Norwegian version of this page

Metadata and documentation

Good data documentation and metadata is essential for making your research reproducible and understandable to others, as well as for the future-you when you work with the same dataset again. 

Metadata

What is metadata? 

Metadata is “data about data”. This means that metadata are descriptions or information about an object, an entity, a variable or a datapoint, and the primary purpose of metadata is to describe or annotate the data it accompanies in a machine-readable way.  

What are examples of metadata? 

We can find lots of metadata in everyday life. If we look at the last call we made from our mobile phone, we can see the information about the exact time of the call, the duration of the call, and who the call has been made to - this is all metadata about the call. Even though we have not recorded the call itself, we can still extract lots of information from these descriptions.  

Metadata can also function as data depending on what they are used for. For example, if somebody is studying the average duration of phone calls, our call’s metadata will be used as data in that project.  
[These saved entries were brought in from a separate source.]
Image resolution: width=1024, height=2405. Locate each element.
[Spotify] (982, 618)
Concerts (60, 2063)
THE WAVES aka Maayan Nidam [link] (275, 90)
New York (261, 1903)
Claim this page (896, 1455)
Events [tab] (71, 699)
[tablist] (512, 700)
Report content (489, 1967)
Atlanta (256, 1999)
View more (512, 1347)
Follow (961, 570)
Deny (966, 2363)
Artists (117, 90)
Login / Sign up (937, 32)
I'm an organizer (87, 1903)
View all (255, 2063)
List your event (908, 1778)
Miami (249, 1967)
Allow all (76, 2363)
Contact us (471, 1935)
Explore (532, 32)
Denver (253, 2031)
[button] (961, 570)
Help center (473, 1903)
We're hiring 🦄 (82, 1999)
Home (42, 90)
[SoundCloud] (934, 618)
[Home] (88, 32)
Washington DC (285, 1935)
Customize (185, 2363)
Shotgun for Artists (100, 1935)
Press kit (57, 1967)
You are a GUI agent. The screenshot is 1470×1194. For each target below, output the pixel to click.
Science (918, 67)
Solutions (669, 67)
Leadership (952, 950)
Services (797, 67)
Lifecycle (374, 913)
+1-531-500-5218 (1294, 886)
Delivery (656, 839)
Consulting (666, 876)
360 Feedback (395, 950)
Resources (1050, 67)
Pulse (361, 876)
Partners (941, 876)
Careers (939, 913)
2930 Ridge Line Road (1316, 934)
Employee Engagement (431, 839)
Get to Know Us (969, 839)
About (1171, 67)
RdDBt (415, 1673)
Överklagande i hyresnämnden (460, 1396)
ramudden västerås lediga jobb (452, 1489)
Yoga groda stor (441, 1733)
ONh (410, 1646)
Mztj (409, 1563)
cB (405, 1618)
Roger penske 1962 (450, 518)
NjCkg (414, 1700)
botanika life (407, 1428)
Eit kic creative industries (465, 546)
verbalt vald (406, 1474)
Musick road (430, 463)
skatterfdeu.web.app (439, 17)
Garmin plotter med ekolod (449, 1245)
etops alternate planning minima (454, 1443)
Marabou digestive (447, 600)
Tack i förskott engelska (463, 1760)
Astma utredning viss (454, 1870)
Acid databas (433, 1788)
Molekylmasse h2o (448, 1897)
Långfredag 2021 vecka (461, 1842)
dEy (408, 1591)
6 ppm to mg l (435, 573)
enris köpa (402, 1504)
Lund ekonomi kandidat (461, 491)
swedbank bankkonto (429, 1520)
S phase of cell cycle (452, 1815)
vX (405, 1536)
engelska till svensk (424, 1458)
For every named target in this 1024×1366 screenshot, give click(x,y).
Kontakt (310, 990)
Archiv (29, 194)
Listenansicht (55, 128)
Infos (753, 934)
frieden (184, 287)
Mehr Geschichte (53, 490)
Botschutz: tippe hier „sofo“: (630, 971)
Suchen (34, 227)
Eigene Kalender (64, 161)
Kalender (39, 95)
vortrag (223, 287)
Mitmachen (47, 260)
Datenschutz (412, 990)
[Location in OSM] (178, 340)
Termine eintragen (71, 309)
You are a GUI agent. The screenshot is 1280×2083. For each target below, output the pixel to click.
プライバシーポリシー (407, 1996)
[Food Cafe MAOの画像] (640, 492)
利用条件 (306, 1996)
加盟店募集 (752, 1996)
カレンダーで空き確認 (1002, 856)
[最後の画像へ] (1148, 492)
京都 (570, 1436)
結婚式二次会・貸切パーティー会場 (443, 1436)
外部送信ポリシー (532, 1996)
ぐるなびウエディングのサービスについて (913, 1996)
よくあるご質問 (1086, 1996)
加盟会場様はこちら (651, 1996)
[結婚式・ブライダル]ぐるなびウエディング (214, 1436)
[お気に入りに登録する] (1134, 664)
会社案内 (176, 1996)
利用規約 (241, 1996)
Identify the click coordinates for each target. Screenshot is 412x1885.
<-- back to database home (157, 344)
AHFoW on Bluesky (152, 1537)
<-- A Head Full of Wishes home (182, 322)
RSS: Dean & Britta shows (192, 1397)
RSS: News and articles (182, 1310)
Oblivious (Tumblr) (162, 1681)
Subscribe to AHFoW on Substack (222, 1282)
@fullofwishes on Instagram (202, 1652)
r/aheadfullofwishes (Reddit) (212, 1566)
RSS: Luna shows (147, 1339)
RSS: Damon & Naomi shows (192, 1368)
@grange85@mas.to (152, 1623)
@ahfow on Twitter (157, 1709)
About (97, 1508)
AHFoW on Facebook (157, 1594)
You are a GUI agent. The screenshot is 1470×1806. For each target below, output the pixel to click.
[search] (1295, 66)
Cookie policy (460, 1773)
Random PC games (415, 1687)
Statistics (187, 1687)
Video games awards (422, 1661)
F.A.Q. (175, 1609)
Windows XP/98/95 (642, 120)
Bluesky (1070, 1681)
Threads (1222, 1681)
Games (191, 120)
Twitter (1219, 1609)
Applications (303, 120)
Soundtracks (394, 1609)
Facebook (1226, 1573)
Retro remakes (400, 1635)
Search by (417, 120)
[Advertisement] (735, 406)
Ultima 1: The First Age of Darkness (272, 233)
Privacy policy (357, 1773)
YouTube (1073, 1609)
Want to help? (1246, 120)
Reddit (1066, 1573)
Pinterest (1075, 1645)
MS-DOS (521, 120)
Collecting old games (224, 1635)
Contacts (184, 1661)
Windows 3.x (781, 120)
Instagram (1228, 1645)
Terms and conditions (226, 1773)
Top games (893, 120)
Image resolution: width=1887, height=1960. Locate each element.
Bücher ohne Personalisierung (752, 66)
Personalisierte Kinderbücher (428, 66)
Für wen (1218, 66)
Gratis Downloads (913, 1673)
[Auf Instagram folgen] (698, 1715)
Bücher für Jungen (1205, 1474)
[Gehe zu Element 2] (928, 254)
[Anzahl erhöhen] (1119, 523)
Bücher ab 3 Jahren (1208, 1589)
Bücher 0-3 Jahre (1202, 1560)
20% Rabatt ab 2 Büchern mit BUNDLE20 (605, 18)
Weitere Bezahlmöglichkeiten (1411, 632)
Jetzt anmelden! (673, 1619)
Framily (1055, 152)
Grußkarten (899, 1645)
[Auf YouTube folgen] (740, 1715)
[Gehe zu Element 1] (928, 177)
What are different types of metadata? 

There are different types of metadata. We primarily discriminate between: 

  • Administrative metadata, that is information about the project that is relevant for managing it (e.g. information about the project’s licenses and access rights) 
  • Descriptive or citation metadata, that is information that allows others to find the dataset (e.g. dataset’s author, title and keywords) 
  • Structural metadata, that is data about how the dataset is internally structured (e.g. the names of the variables in the dataset) 

How do I create metadata for my project? 

To create basic metadata for your project or a single dataset, you can follow the fifteen “core” metadata elements developed by the Dublin Core Metadata Initiative (DCMI), a global initiative to formally standardize metadata terms. The elements include terms such as “Title”, specifying the title of your dataset or a resource, “Subject”, specifying the main topic of the resource, or “Description”, specifying the content of the resource.

How do I find discipline-specific metadata standards? 

Besides these core elements, different disciplines will have different standards for creating and structuring metadata. Make sure you familiarize yourself with the existing discipline-specific metadata standards (e.g. RDA database for metadata standards) before you create metadata for your project. 

More information

Documentation

What is documentation? 

Clear and systematic documentation improves research quality, so in addition to creating metadata, it is important to document the handling of the data in the project and the project workflows.  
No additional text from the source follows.